WHAT YOU WILL DO - Find and copy each line of the listing below that has the word "screenshot" in it.

DATA TO USE -
▬▬▬
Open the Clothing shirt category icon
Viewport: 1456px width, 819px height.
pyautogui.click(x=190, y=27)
▬▬▬
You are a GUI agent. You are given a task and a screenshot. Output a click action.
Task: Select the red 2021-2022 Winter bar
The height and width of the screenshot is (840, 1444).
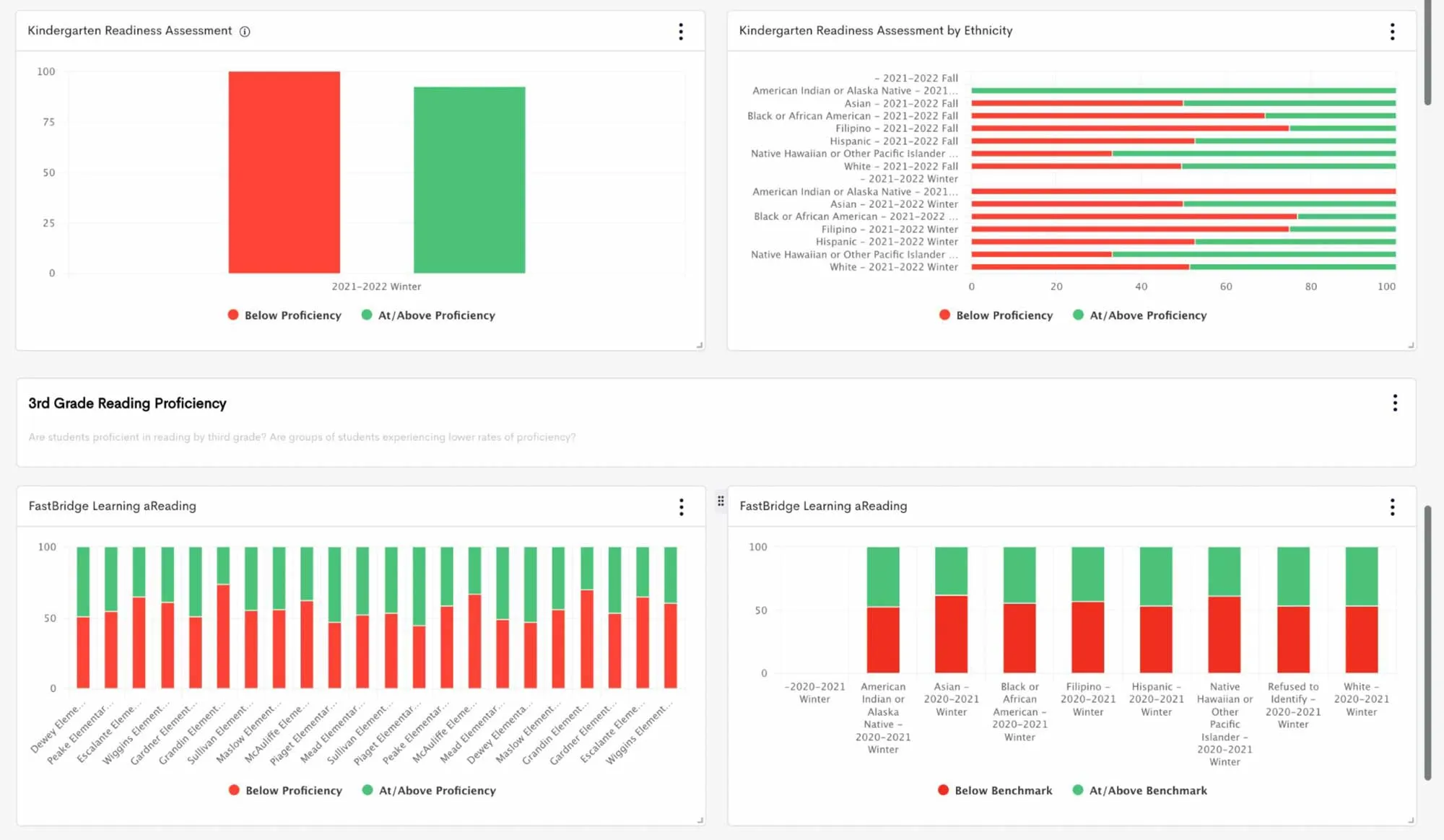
▬▬▬
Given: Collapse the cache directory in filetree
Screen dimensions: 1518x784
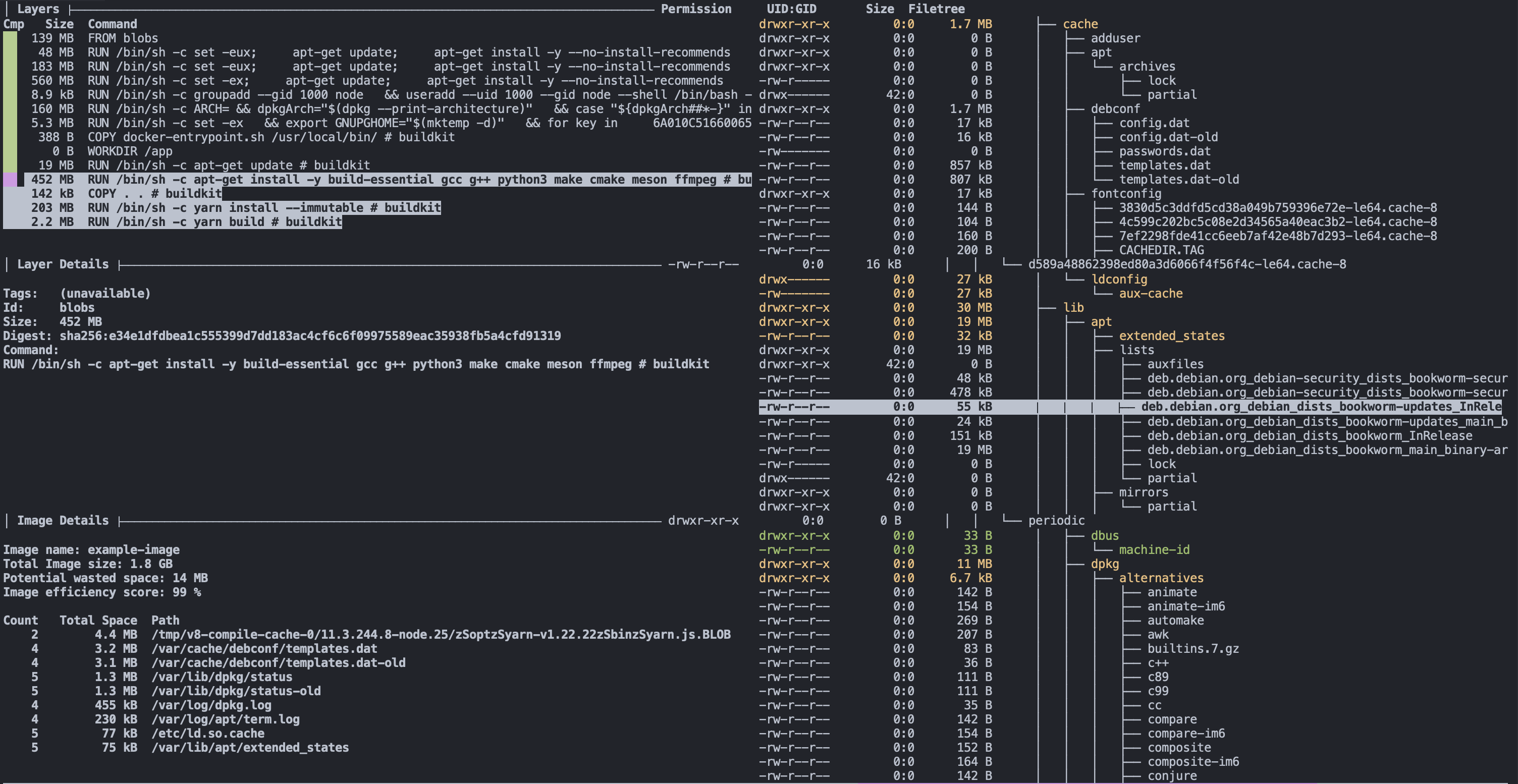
▬▬▬
ANSWER FOR THIS EXERCISE -
You are a GUI agent. You are given a task and a screenshot. Output a click action.
The height and width of the screenshot is (840, 1444).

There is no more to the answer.